▸ **Data excerpts**
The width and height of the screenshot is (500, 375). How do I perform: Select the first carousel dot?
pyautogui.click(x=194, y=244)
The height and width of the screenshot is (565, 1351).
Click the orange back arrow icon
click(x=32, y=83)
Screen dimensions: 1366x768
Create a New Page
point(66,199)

--

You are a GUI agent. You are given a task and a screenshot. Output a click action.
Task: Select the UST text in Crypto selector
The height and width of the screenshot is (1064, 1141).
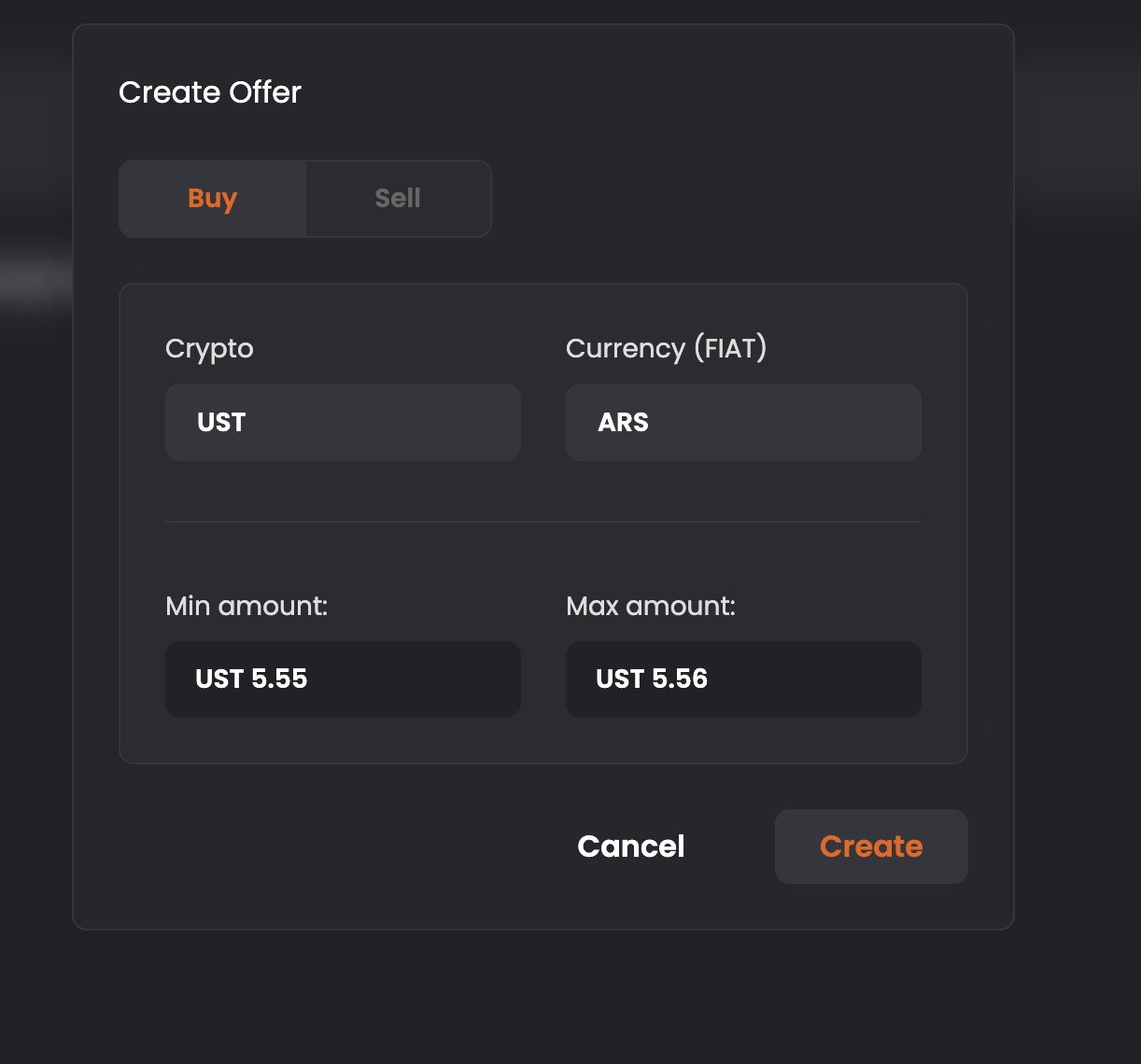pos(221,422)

▸ **Requirement**
Among the entries above, the lines between the ones containing "The width and" and "Screen dimensions: 1366x768", inclusive, are to be transcribed exactly. No other line is to be given.

▸ **Response to this task**
The width and height of the screenshot is (500, 375). How do I perform: Select the first carousel dot?
pyautogui.click(x=194, y=244)
The height and width of the screenshot is (565, 1351).
Click the orange back arrow icon
click(x=32, y=83)
Screen dimensions: 1366x768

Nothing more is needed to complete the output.